I have a pandas dataframe where I want to loop over its rows and calculate a metric starting with from first row to 2nd, if not found there, check from first row to 3rd row, 4th row etc. and compare this metric with another value. I want to get the row number which the condition is first met. To give a concrete example, for a dataframe with length 30, it might be from df.iloc[0:10]
df.iloc[10:15]
and df.iloc[15:27]
, df.iloc[27:30]
, where values 10, 15, 27 are stored in a list.
An example dataframe:
import pandas as pd
import numpy as np
df = pd.DataFrame(np.random.randint(0,100, size=(100, 1)), columns=list('A'))
df
A
0 5
1 11
2 8
3 1
4 16
5 24
some_value = 20
mylist = []
for i in range(len(df)):
for j in range(i+2, range(len(df)):
# Metric calculated on the relevant rows
metric = df.iloc[i:j]['A'].sum()
if metric >= some_value:
mylist.append(j)
break
The loop starts with df.iloc[0:2]
, and calculates 5+11, since it is not greater than the some_value (20), it passes to df.iloc[0:3]

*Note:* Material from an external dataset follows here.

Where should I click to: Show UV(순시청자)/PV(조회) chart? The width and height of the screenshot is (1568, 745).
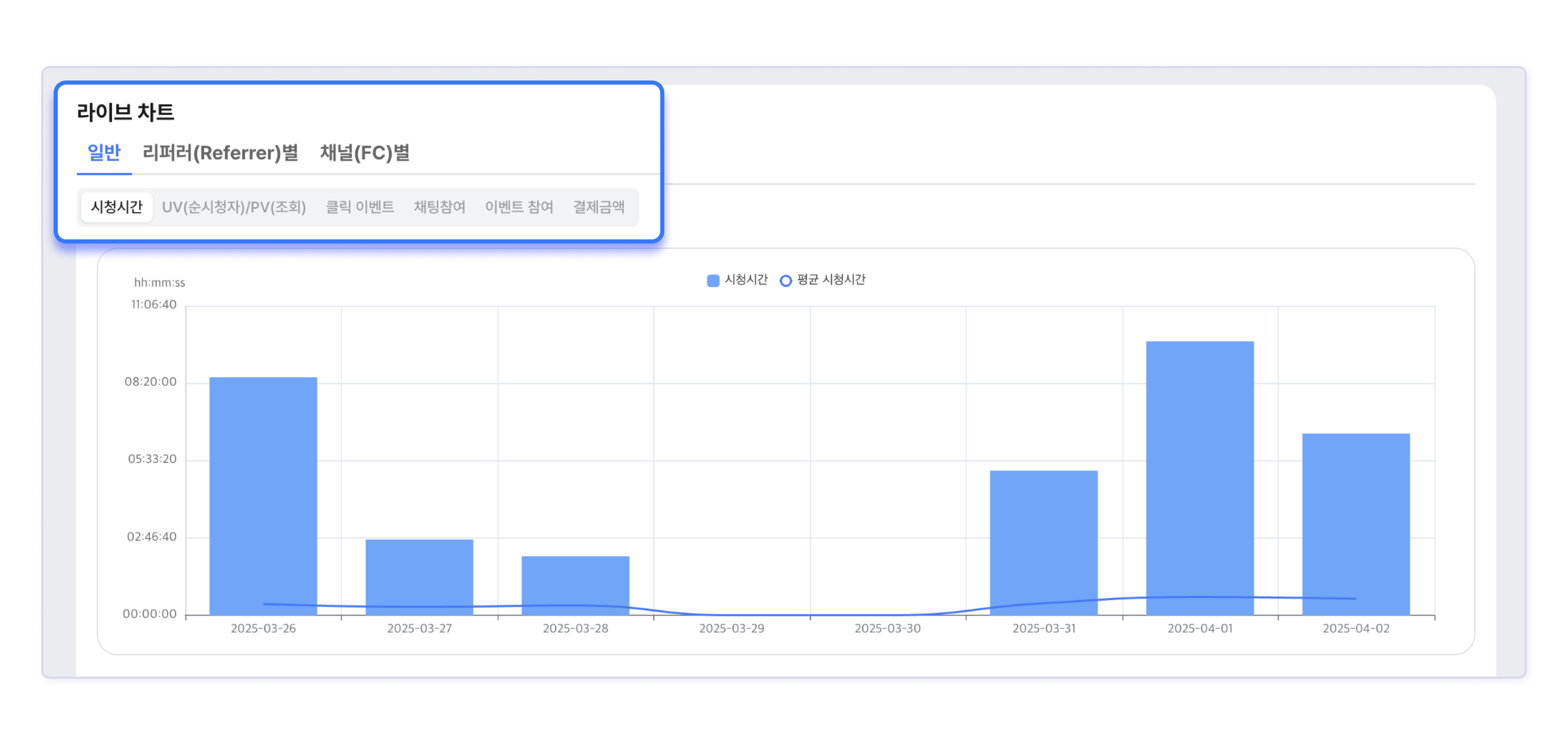pyautogui.click(x=234, y=207)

. This time, since 5+11+8 is greater than some_value, I want to save this number (2) and don't check df.iloc[0:4]
. Then the loop should start checking again starting from df.iloc[3:5]
this time (1+16), since the condition is not met, continue with df.iloc[3:6]
(1+16+24) and so on and save the points when the condition is met.
Example output for this case is a list with values:
[2, 5]
I wrote the code above but couldn't fully achieve what I want.Could you help about this issue? Thanks.